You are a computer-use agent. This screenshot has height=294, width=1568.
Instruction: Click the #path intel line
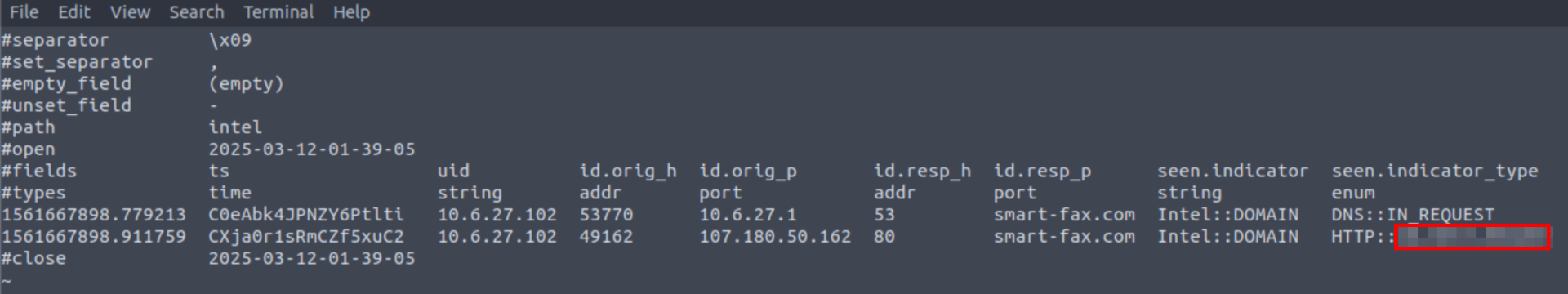click(x=131, y=127)
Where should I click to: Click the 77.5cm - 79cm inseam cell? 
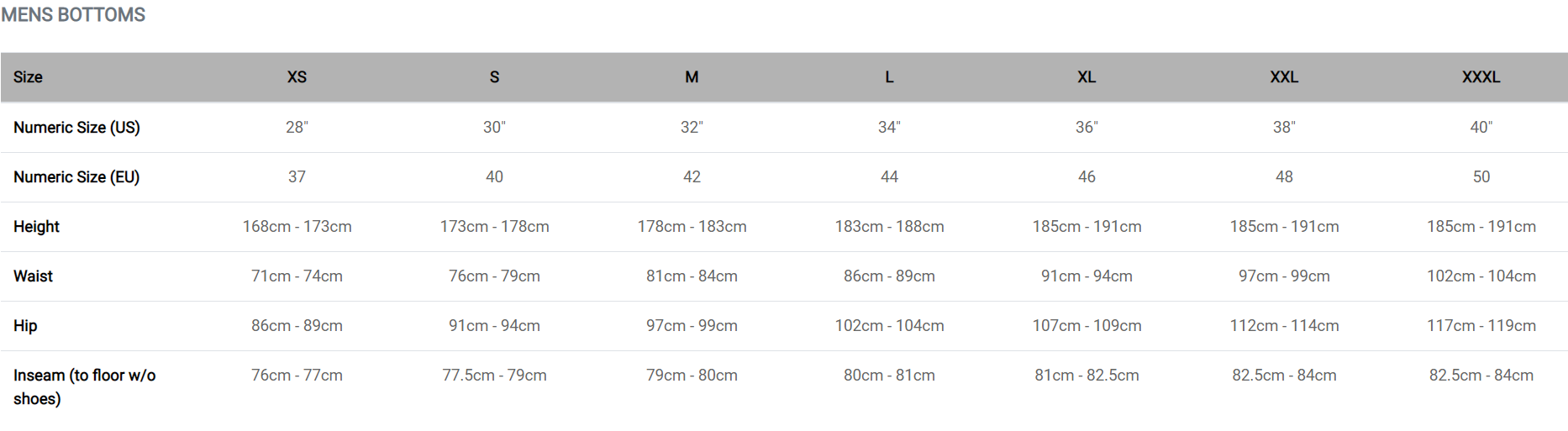point(494,376)
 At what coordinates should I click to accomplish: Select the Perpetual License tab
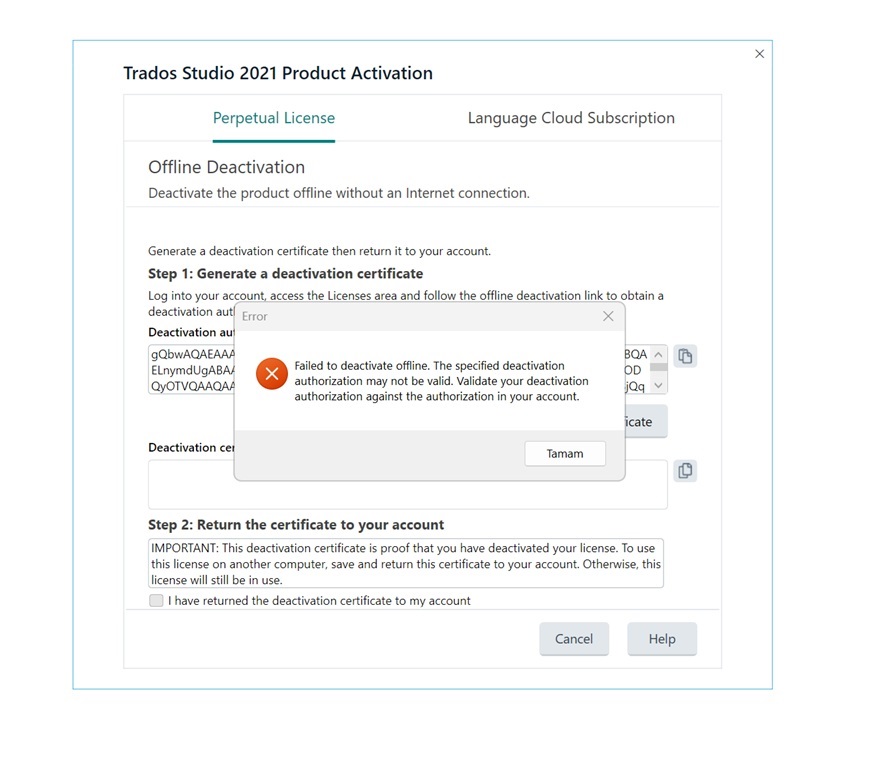pos(273,117)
- - -
§ **Your goal**: From the first record to the last, transcribe everything exactly but drop the pictures.

§ **Written response**:
You are a computer-use agent. This screenshot has height=294, width=1568.
Instruction: Click the #path intel line
click(x=131, y=127)
Where should I click to: Click the 77.5cm - 79cm inseam cell? 
point(494,376)
 At what coordinates should I click to accomplish: Select the Perpetual License tab
pos(273,117)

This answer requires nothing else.